Par exemple, en tant qu’auteur, j’ai le choix de commercialiser mes textes, avec un copyright restrictif, ou sous licences plus ouvertes comme Creative Commons, qui autorisent la libre copie, le partage et la republication. Dans la mesure du possible, je vais vers le Creative Commons parce qu’ainsi je donne davantage de droits aux lecteurs, leur laissant le loisir de me rétribuer s’il le juge nécessaire sous la forme de dons, ou en achetant mes livres qu’ils ont obtenus gratuitement et après les avoir lus.
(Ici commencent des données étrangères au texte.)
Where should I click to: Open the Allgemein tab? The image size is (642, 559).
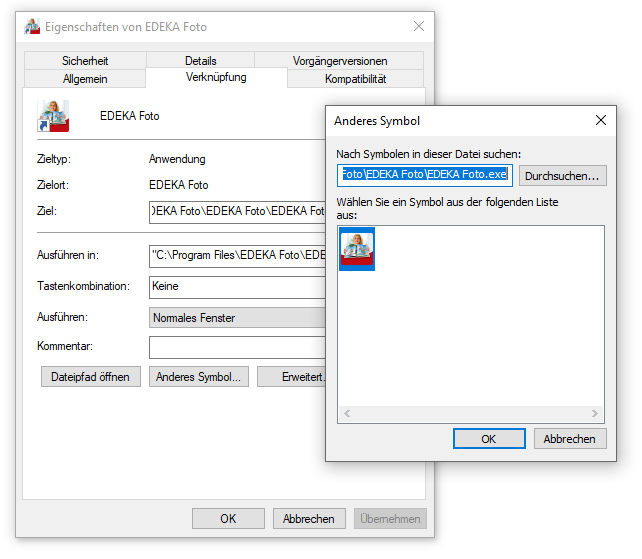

J’ai écrit sur le gel hydroalcoolique parce que Didier Pittet a offert les formulations et les protocoles d’usages à l’humanité plutôt que de les breveter et devenir milliardaire. Il nous a montré que, quand il s’agissait de sauver des vies, l’économie de paix était la plus efficace et la plus rapide à mettre en œuvre. Tim Berners-Lee a effectué un choix comparable en nous offrant le Web. À l’échelle planétaire, nous vivons un scandale avec les vaccins covid, parce qu’aucun laboratoire n’a adopté la même stratégie. À vouloir maximiser leurs bénéfices et faire jouer des copyrights restrictifs, ils ralentissent les campagnes de vaccination, éveillent la suspicion de certains d’entre nous et laissent des gens mourir qui auraient pu être sauvés (cf Vaincre les épidémies pour plus de détails).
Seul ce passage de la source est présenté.